_INPUT DATA_
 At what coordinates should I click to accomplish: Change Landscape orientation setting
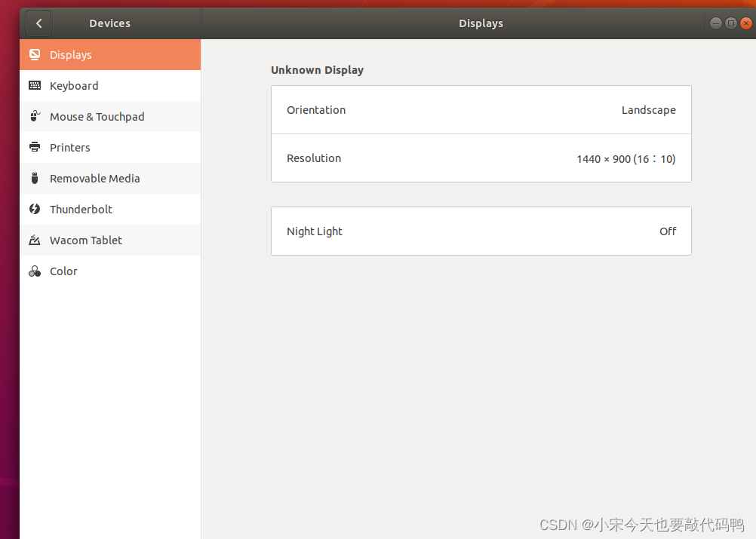coord(648,109)
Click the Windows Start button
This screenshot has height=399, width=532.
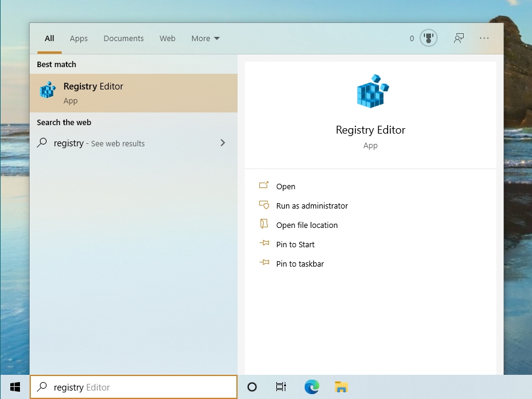click(15, 387)
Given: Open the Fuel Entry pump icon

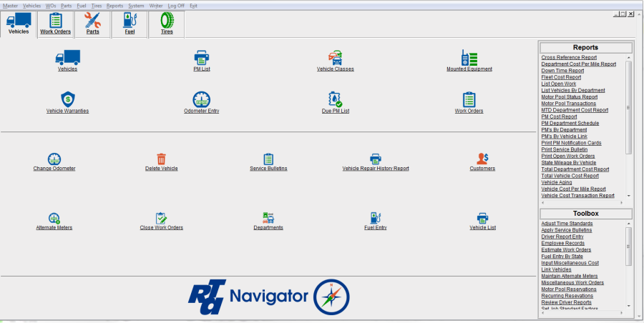Looking at the screenshot, I should coord(375,217).
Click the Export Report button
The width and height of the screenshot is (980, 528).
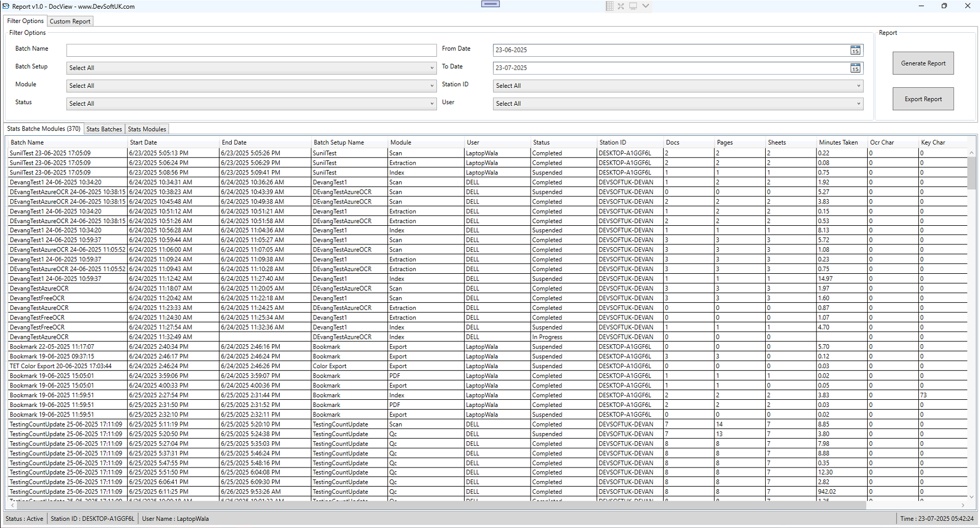click(923, 99)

_YOUR OBJECTIVE_
Starting at the line that contains "This screenshot has height=399, width=532.", write out every line through the end of the entries above exactly, and omit the pictures.

_SOLUTION TO THE EXERCISE_
This screenshot has height=399, width=532.
click(15, 387)
Given: Open the Fuel Entry pump icon

Looking at the screenshot, I should coord(375,217).
Click the Export Report button
The width and height of the screenshot is (980, 528).
click(923, 99)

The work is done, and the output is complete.